The plant would have been built in Taylor County,
Florida, where the local residents would have
received a majority of the environmental impacts
from the power plant but none of the electricity.
WildLaw represented a City of
Tallahassee utility customer in the PSC
proceedings. On behalf of John C. Whitton, Jr.,
WildLaw argued that TEC did not submit sufficient
data upon which the PSC could determine that the
proposed pulverized coal power plant was needed and
the most cost effective alternative available.
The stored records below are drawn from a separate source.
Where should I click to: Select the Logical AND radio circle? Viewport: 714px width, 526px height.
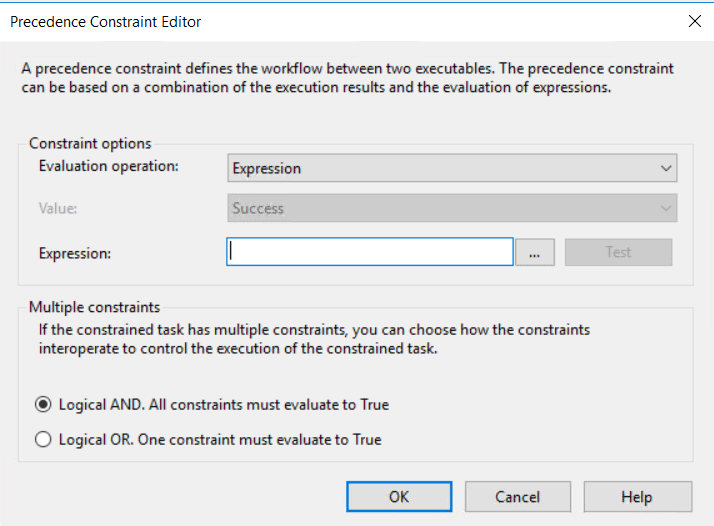[x=43, y=404]
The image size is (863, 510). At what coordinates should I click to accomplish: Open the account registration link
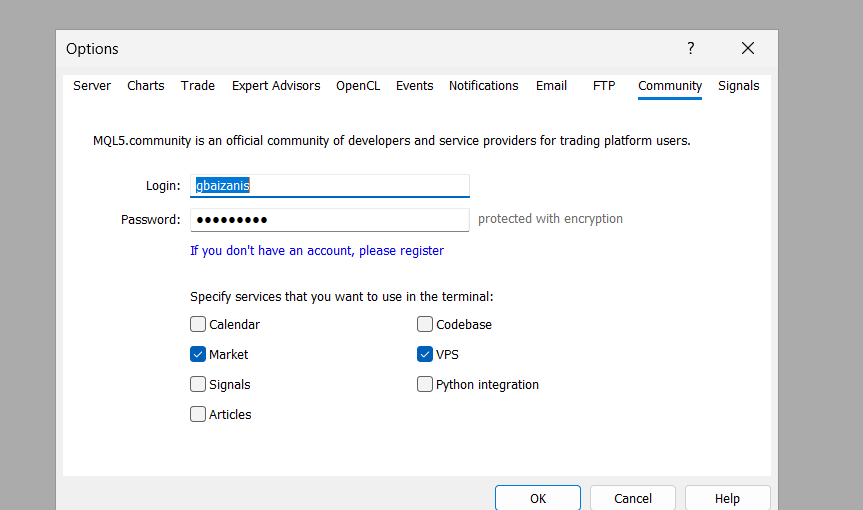pyautogui.click(x=317, y=251)
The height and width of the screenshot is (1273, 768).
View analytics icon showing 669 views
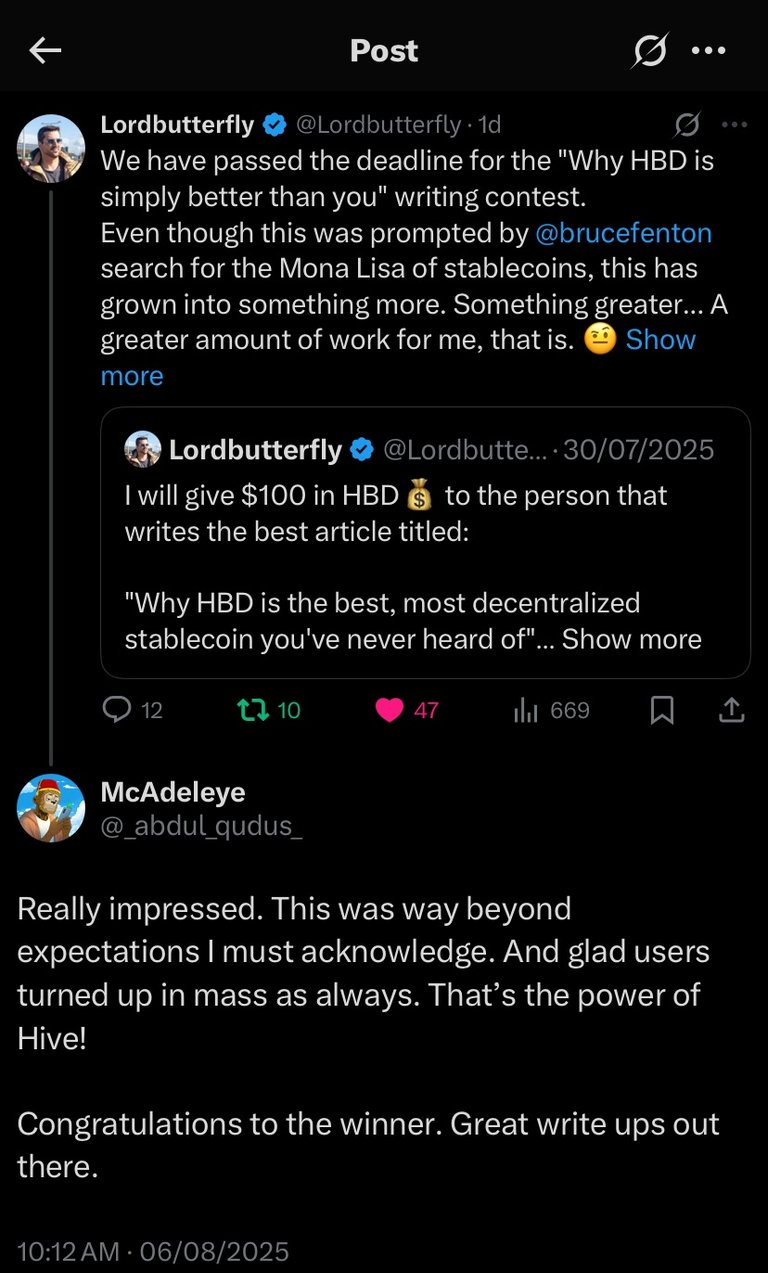click(x=525, y=710)
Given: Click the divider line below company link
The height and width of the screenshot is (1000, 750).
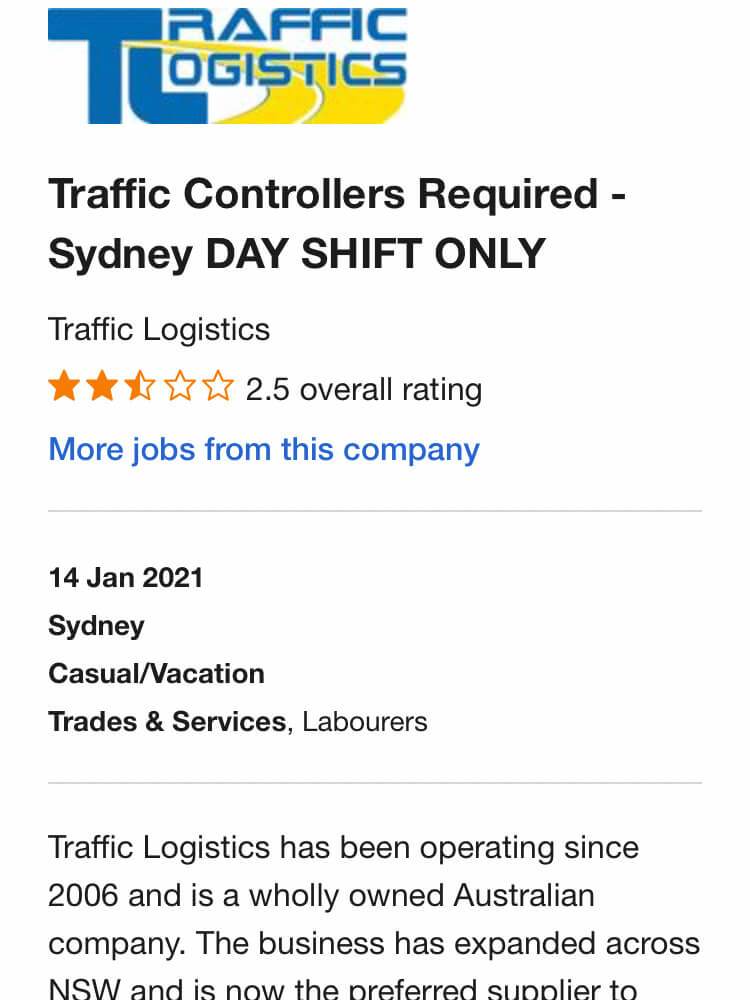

Because all the TEC members did not adequately
considered demand-side management (DSM), energy
efficiency and conservation, and innovative
alternatives such as woody biomass utilization, TEC
did not adequately attempt to mitigate the need for
this proposed coal power plant.
Further, given the current
volatility in the costs associated with constructing
coal power plants and the commodity prices of coal,
the undetermined costs of transportation to deliver
coal to Taylor County, the reasonably anticipated
future carbon costs as well as the direct health and
environmental costs of operating a coal power plant,
it was impossible to determine if this proposal was
indeed the most cost effective.
NRDC, the Sierra Club and
several other individual utility customers also
played a large role in the PSC efforts.
Although the PSC and
environmental permit applications have been
withdrawn, TEC has announced that intends to
continue with the land use designations changes to
Taylor County’s Comprehensive Plan, which would add
new designations for Electrical Power Generating
Facilities. Because no one is sure what type of
power plant facilities will be proposed next at this
site and because having a power plant designation
already existing in a Comp Plan will be attractive
to utilities throughout the State, WildLaw and our
clients are gravely concerned with these continued
efforts.
Typically, a Comp Plan
amendment provides local governments and citizens
the best opportunity to have a real voice in the siting of power plant in their community. WildLaw
has been representing a local environmental group,
Taylor Residents United for the Environment (TRUE),
and several individuals at these land use hearings
to date. We will continue to work on this important
issue to insure that any changes to Taylor County’s
Comp Plan are in full compliance with existing law.